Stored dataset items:
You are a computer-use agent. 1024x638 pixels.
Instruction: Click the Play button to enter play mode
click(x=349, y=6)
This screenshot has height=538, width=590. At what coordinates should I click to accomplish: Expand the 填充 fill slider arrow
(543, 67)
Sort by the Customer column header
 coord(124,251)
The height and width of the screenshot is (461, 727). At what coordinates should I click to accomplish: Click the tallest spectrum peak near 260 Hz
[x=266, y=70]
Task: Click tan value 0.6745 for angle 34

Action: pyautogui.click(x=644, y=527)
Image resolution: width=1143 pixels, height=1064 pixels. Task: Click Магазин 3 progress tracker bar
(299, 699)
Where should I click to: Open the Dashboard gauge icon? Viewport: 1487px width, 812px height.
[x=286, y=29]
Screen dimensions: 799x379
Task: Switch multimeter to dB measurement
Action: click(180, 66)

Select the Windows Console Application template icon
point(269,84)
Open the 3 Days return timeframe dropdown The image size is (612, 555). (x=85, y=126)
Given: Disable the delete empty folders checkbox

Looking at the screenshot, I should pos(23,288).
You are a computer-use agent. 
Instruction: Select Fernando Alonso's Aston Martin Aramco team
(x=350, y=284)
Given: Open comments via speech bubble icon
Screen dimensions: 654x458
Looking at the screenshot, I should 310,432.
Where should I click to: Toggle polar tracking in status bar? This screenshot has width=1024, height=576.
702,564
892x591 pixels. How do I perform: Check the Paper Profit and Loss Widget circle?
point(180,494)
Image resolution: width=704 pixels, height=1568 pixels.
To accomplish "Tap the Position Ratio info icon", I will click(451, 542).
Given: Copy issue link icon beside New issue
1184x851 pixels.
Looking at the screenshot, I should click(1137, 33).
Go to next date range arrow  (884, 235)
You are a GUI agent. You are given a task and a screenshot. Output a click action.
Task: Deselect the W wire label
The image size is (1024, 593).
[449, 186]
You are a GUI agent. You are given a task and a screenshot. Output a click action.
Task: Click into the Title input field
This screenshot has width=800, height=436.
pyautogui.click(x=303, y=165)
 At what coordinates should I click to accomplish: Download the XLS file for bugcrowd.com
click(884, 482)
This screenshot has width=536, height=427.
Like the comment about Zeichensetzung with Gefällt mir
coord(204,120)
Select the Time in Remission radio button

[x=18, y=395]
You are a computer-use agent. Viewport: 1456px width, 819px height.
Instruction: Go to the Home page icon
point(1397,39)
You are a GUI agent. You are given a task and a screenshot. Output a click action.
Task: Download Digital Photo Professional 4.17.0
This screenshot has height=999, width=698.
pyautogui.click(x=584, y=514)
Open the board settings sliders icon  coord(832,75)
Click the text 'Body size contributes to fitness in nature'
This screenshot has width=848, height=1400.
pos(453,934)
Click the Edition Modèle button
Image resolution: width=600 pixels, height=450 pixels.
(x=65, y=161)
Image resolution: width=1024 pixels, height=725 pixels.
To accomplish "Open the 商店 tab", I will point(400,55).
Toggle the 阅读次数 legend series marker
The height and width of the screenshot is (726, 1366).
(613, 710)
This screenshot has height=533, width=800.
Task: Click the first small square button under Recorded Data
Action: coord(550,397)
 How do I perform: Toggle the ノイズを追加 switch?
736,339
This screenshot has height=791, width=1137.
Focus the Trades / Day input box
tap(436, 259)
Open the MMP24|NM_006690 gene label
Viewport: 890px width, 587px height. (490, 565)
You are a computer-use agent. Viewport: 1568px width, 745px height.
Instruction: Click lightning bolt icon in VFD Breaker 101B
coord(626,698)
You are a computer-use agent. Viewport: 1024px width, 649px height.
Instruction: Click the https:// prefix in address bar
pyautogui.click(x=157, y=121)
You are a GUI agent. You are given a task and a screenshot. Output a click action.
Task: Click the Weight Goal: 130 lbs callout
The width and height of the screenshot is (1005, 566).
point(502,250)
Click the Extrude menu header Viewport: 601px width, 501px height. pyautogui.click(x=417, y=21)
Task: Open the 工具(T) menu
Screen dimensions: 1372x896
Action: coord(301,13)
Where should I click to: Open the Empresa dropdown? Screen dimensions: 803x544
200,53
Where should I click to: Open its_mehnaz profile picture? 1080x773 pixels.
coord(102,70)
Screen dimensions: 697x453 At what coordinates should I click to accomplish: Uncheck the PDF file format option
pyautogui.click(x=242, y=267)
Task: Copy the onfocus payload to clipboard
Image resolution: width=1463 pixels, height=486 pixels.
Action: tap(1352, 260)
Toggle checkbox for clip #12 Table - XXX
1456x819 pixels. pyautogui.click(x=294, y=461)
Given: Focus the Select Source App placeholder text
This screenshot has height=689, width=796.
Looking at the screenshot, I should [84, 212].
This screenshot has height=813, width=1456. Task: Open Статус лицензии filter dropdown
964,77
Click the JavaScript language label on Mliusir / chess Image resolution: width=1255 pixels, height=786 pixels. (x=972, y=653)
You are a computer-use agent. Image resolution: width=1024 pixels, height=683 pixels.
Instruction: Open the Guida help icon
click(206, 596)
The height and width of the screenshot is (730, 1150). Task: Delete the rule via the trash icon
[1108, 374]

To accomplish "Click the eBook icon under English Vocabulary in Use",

■ Task statement
Retype every entry without changing anything.

■ Answer to this exercise
You are a computer-use agent. 1024x638 pixels.
Instruction: Click the Play button to enter play mode
click(x=349, y=6)
This screenshot has height=538, width=590. At what coordinates should I click to accomplish: Expand the 填充 fill slider arrow
(543, 67)
Sort by the Customer column header
 coord(124,251)
The height and width of the screenshot is (461, 727). At what coordinates should I click to accomplish: Click the tallest spectrum peak near 260 Hz
[x=266, y=70]
Task: Click tan value 0.6745 for angle 34

Action: pyautogui.click(x=644, y=527)
Image resolution: width=1143 pixels, height=1064 pixels. Task: Click Магазин 3 progress tracker bar
(299, 699)
Where should I click to: Open the Dashboard gauge icon? Viewport: 1487px width, 812px height.
[x=286, y=29]
Screen dimensions: 799x379
Task: Switch multimeter to dB measurement
Action: click(180, 66)

Select the Windows Console Application template icon
point(269,84)
Open the 3 Days return timeframe dropdown The image size is (612, 555). (x=85, y=126)
Given: Disable the delete empty folders checkbox

Looking at the screenshot, I should pos(23,288).
You are a computer-use agent. 
Instruction: Select Fernando Alonso's Aston Martin Aramco team
(x=350, y=284)
Given: Open comments via speech bubble icon
Screen dimensions: 654x458
Looking at the screenshot, I should 310,432.
Where should I click to: Toggle polar tracking in status bar? This screenshot has width=1024, height=576.
702,564
892x591 pixels. How do I perform: Check the Paper Profit and Loss Widget circle?
point(180,494)
Image resolution: width=704 pixels, height=1568 pixels.
To accomplish "Tap the Position Ratio info icon", I will click(451, 542).
Given: Copy issue link icon beside New issue
1184x851 pixels.
Looking at the screenshot, I should click(1137, 33).
Go to next date range arrow  (884, 235)
You are a GUI agent. You are given a task and a screenshot. Output a click action.
Task: Deselect the W wire label
The image size is (1024, 593).
[449, 186]
You are a GUI agent. You are given a task and a screenshot. Output a click action.
Task: Click into the Title input field
This screenshot has width=800, height=436.
pyautogui.click(x=303, y=165)
 At what coordinates should I click to accomplish: Download the XLS file for bugcrowd.com
click(884, 482)
This screenshot has width=536, height=427.
Like the comment about Zeichensetzung with Gefällt mir
coord(204,120)
Select the Time in Remission radio button

[x=18, y=395]
You are a computer-use agent. Viewport: 1456px width, 819px height.
Instruction: Go to the Home page icon
point(1397,39)
You are a GUI agent. You are given a task and a screenshot. Output a click action.
Task: Download Digital Photo Professional 4.17.0
This screenshot has height=999, width=698.
pyautogui.click(x=584, y=514)
Open the board settings sliders icon  coord(832,75)
Click the text 'Body size contributes to fitness in nature'
This screenshot has width=848, height=1400.
pos(453,934)
Click the Edition Modèle button
Image resolution: width=600 pixels, height=450 pixels.
(x=65, y=161)
Image resolution: width=1024 pixels, height=725 pixels.
To accomplish "Open the 商店 tab", I will point(400,55).
Toggle the 阅读次数 legend series marker
The height and width of the screenshot is (726, 1366).
(613, 710)
This screenshot has height=533, width=800.
Task: Click the first small square button under Recorded Data
Action: coord(550,397)
 How do I perform: Toggle the ノイズを追加 switch?
736,339
This screenshot has height=791, width=1137.
Focus the Trades / Day input box
tap(436, 259)
Open the MMP24|NM_006690 gene label
Viewport: 890px width, 587px height. (490, 565)
You are a computer-use agent. Viewport: 1568px width, 745px height.
Instruction: Click lightning bolt icon in VFD Breaker 101B
coord(626,698)
You are a computer-use agent. Viewport: 1024px width, 649px height.
Instruction: Click the https:// prefix in address bar
pyautogui.click(x=157, y=121)
You are a GUI agent. You are given a task and a screenshot. Output a click action.
Task: Click the Weight Goal: 130 lbs callout
The width and height of the screenshot is (1005, 566).
point(502,250)
Click the Extrude menu header Viewport: 601px width, 501px height. pyautogui.click(x=417, y=21)
Task: Open the 工具(T) menu
Screen dimensions: 1372x896
Action: coord(301,13)
Where should I click to: Open the Empresa dropdown? Screen dimensions: 803x544
200,53
Where should I click to: Open its_mehnaz profile picture? 1080x773 pixels.
coord(102,70)
Screen dimensions: 697x453 At what coordinates should I click to accomplish: Uncheck the PDF file format option
pyautogui.click(x=242, y=267)
Task: Copy the onfocus payload to clipboard
Image resolution: width=1463 pixels, height=486 pixels.
Action: tap(1352, 260)
Toggle checkbox for clip #12 Table - XXX
1456x819 pixels. pyautogui.click(x=294, y=461)
Given: Focus the Select Source App placeholder text
This screenshot has height=689, width=796.
Looking at the screenshot, I should [84, 212].
This screenshot has height=813, width=1456. Task: Open Статус лицензии filter dropdown
964,77
Click the JavaScript language label on Mliusir / chess Image resolution: width=1255 pixels, height=786 pixels. (x=972, y=653)
You are a computer-use agent. Image resolution: width=1024 pixels, height=683 pixels.
Instruction: Open the Guida help icon
click(206, 596)
The height and width of the screenshot is (730, 1150). Task: Delete the rule via the trash icon
[1108, 374]

To accomplish "Click the eBook icon under English Vocabulary in Use",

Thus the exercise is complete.